I was talking to XXxtine in Toronto last fall about my ideal job. And knowing what I know now about the cable industry and the non-profit industry, I’m wondering if it’s anywhere possible to craft a position to procure VOD content for cable companies or help craft deals in which film festivals, local events, individual film makers, etc get some wider exposure. And involve travel? More likely than not that would involve a jump to work with one of the programmers. I imagine that this kind of direction will likely come sooner than later from companies like IFC and Sundance. Aw hell. I like my job and where I’m at too much already.
So far there is null in terms of local VOD from those folks though I find it interesting that Comcast caries Anime Network on VOD but not as a regular station. (And yes, I’ve been guilty of watching Komugi – an anime series about a flat-chested cosplay model/super hero with bunny ear costumes and a huge syringe that she rides to fly in the sky. Yes I’m serious.) Industry pundits talk about how we’re moving towards a more “On Demand Entertainment” model where instead of the passive or streaming content sheep that we’ve been in years past, all media will be on-demand only. From a technology standpoint this is both a challenge and an exciting leap forward. From an advertising standpoint, revolutionary and at the same time terrifying. From the user standpoint: more engaging and conveninient and yet more demanding in others.
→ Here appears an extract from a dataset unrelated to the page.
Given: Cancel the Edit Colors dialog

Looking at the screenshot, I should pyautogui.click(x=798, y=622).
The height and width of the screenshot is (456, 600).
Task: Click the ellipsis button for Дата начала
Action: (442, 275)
I’ve been coach potatoing like a champ lately. Talking with J. yesterday I likened my general fear of committment with my fear of commercialism. Renting books from the library is like casual dating. Buying them is something else. There’s an initial investement and then an implied expectation of committment by that transaction – both that the author will have produced something that I’ll want to read and that I will actually carve out the time to read it. I haven’t bought books in a while feeling like I’ve already neglected the stack in my apt and haven’t had the heart yet to go out and dump the stacks of books that I’ve bought in the past and never gotten around to reading.
I’m a slutty TV watcher.
I record things, get halfway through them, decide that i’m bored and then delete it or select something new. I watch bad films that I would never pay money for. I fast forward through the occasional foreign film and watch it in half the time, and bounce to new programming at will. I *plan* to record educational programming like the Secrets of the Peruvian Pyramids and after my brain is full of enough smartness, I watch complete trash like Drawn Together or Fear of a Black Hat. On Demand/DVR viewing habits make me feel like I can engage and dis-engage in planned programming more willfully and to some degree more carelessly. I’m beginning to feel guilty for recording programs like “Body Shaping” and just deleting it immediatly or watching it 4x backwards for the sheer entertainment value. (Try watching Aerobics backwards. Yoga looks nearly the same forwards and backwards. Still, it’s a hoot) Thank goodness there aren’t any STD’s transmitted from such media consumption habits.
It’s probably overthinking things to liken media commercialism with my love life. Isn’t it? Isn’t it?